20th century composers

Offered by The Amphion Foundation.

The candidates will have to choose among the following pieces:
90+ (5 minutes)
Catenaires (4 minutes)*
Two Diversions (must be performed in its entirety) (8 minutes)
Intermittences (6 minutes)*
Retrouvailles (2 minutes)
Tri-Tribute (must be performed in its entirety) (8 minutes)
Piano Sonata (must be performed in its entirety) (20 minutes)
Night Fantasies (must be performed in its entirety) (20 minutes)

* Catenaires and Intermittences are published as Two Thoughts About the Piano. This work can be performed in full or in part.

To qualify for the Prize, candidates must perform at least 8 minutes of music. It is possible to divide these 8 minutes (or more) between the second round, the semi-final and the Final round (e.g. the candidate can play Intermittences in the second round and Caténaires in the Final round).


Twice winner of the Pulitzer Prize, the first composer to receive the United States National Medal of Arts, one of the few composers ever awarded Germany’s Ernst Von Siemens Music Prize, and in 1988 made “Commandeur dans l’Ordre des Arts et des Lettres” by the Government of France, as well as receiving the insignia of Commander of the Legion of Honor in 2012, Elliott Carter is internationally recognized as one America’s leading voices of the classical music tradition. He was a recipient of the Prince Pierre Foundation Music Award and was one of the few living composers to be inducted into the American Classical Music Hall of Fame during his lifetime. Carter was recognized by the Pulitzer Prize Committee for the first time in 1960 for his groundbreaking String Quartet No. 2, and again in 1973 for his String Quartet No. 3. Igor Stravinsky hailed Carter’s Double Concerto for harpsichord, piano, and two chamber orchestras (1961) and Piano Concerto (1967), as “masterpieces.”
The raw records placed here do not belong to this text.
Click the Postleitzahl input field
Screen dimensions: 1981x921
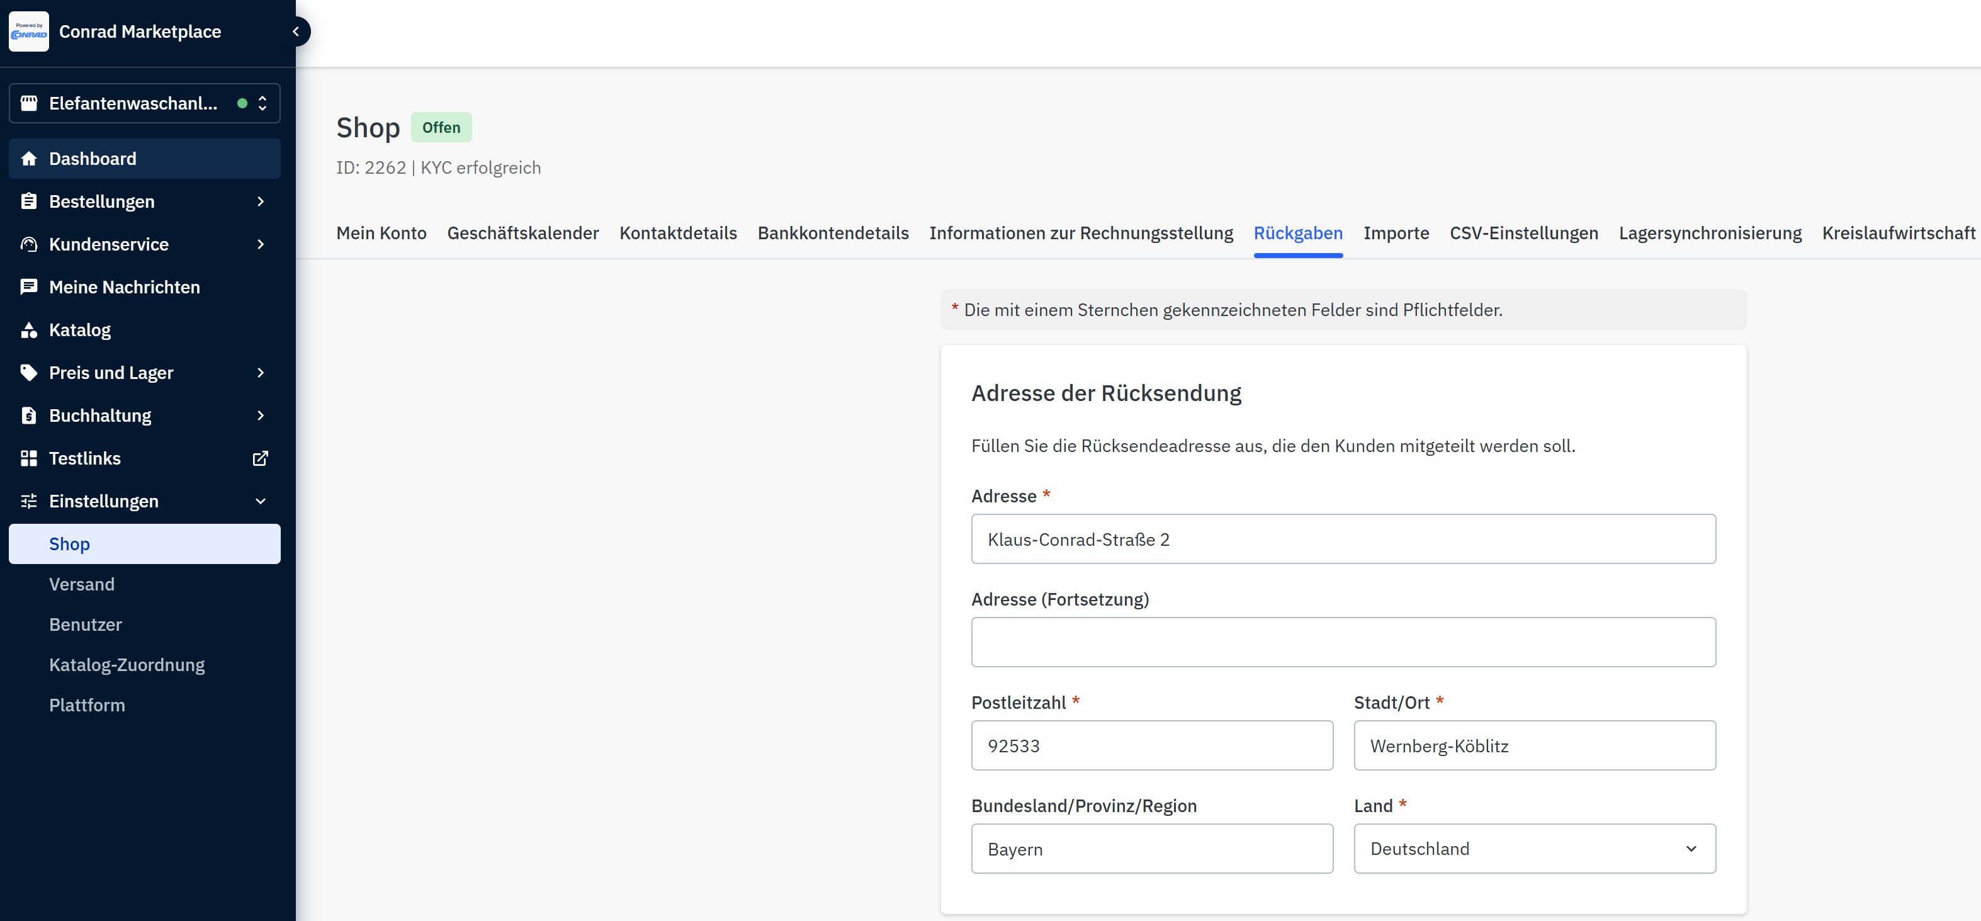coord(1151,746)
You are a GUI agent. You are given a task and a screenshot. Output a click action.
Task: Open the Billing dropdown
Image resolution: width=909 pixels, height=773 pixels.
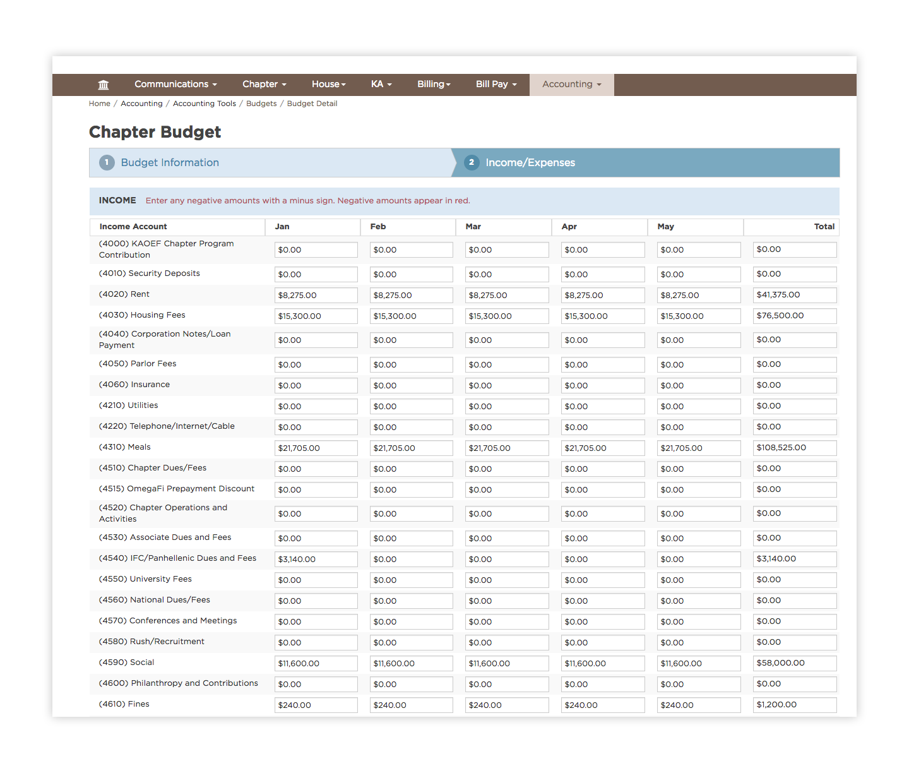pyautogui.click(x=433, y=84)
Born in New York City, Elliott Carter was encouraged towards a career in classical music by his friend and mentor Charles Ives. He studied under composers Walter Piston and Gustav Holst while attending Harvard University, and later traveled to Paris, studying with Nadia Boulanger. Following his studies in France, he returned to New York and devoted his time to composing and teaching, holding posts over the years at St. John’s College, the Peabody Conservatory, Yale University, Cornell University, and The Juilliard School, among others. Carter’s prolific career spanned over 75 years, with more than 150 pieces, ranging from chamber music to orchestra to opera, often marked with a sense of wit and humor.


Elliott Carter (c) Meredith Heuer


About The Amphion Foundation:

The Amphion Foundation, Inc., founded in 1987 by Elliott and Helen Carter, was established to encourage the performance of contemporary concert music, particularly by American composers, through support to performing and presenting organizations that have demonstrated sustained artistic excellence, in addition to service organizations. The Foundation’s mission is carried out through its grant program, which has grown since its inception to encompass two rounds: a Spring round for performing ensembles and a Fall round for music service organizations, presenters, and festivals.

The Amphion Foundation has a special interest in supporting the musical legacy of Elliott Carter. The Foundation is delighted to sponsor the Elliott Carter Prize to help bring the composer’s brilliant piano works to a wider audience.